Suppose, on the other hand, you don’t use the voucher. There’s no clear equivalent in the ACA world; the closest equivalent is to not making claims under insurance you have purchased. Consider: you’ve paid the tax. You’ve got the voucher (because you don’t have insurance through your employer). You just don’t use it. That’s not equivalent to refusing to purchase insurance – because you’ve paid. So there’s another asymmetry, but I’m not sure what the significance of it is – because there’s no situation under the ACA or under a tax-voucher-rebate equivalent where I see a penalty of any kind clearly coming into play.

Finally: suppose you don’t pay the tax. Well, then, you’ll be subject to criminal penalties. This is clearly equivalent to refusing to purchase insurance under the ACA – and this is where penalties kick in under the ACA as well. Under the ACA, the penalty is a fine. Barnett argues that the precedent set by the ACA would make criminal penalties such as imprisonment possible. But that’s true if you don’t pay the tax in a tax-voucher-rebate scheme as well. It sounds to me like there’s more symmetry than asymmetry here.

Barnett says that under a tax-voucher-rebate scheme, the only penalty you could pay is if you don’t claim the rebate, in which case there appears to be an asymmetry versus the ACA. But that’s comparing apples and oranges. Not claiming the rebate is like purchasing insurance when you already own it through your employer. Not purchasing insurance is equivalent to refusing to pay the tax – or, alternatively, fraudulently claiming the rebate. Both would subject you to criminal penalties.

Barnett says, “just because the government does have the power to do x, doesn’t mean they have the power to do y, even if y has the same effect as x,” but the issue isn’t whether the effect is the same but whether the actions are functionally equivalent.
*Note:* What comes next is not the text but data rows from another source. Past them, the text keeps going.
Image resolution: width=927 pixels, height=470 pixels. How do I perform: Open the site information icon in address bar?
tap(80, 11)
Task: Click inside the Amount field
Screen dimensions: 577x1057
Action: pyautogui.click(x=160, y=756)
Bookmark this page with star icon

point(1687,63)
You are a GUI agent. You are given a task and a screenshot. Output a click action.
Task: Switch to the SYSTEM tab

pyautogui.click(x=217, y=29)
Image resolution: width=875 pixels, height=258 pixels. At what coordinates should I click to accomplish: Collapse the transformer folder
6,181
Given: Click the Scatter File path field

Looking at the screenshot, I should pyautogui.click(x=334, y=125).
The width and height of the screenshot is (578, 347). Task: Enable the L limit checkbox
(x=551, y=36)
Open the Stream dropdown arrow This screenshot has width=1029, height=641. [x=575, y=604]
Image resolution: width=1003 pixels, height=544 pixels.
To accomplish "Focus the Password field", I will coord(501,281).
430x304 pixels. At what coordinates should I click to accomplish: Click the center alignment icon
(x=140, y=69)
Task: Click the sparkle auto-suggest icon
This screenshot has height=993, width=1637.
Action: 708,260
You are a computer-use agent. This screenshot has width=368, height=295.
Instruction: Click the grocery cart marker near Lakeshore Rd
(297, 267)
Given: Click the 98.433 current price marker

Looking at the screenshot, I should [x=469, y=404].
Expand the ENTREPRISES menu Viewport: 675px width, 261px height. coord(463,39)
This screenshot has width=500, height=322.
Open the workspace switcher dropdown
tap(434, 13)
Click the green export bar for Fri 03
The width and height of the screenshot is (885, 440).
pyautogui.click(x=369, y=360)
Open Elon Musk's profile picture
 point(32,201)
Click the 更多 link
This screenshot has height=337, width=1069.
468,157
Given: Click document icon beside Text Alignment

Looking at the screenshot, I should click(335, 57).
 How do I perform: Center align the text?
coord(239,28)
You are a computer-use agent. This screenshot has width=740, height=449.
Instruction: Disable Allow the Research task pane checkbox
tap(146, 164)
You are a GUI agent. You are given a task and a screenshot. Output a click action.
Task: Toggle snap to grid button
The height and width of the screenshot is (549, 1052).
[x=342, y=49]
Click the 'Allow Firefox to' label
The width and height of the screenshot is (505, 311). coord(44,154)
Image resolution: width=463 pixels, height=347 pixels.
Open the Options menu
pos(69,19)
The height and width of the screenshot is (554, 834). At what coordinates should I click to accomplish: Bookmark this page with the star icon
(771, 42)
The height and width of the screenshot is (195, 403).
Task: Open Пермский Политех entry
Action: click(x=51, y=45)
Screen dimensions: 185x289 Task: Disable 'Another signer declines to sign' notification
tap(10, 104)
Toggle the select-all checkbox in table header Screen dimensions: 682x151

Nonetheless, I acknowledge that the Court seemed unsympathetic to the argument that the mandate is a tax. That means that the question comes down to the commerce power – whether the activity/inactivity distinction is meaningful at all and, if it is, whether, because everyone is part of the healthcare market, the government can legitimately claim that nobody is actually “inactive.” Because the plaintiffs accept that the government can make you pay for insurance, and the plaintiffs accept that the government can get private insurers to provide that insurance, and the plaintiffs accept that the government can make you transact directly with a private company when you are already engaged in commerce.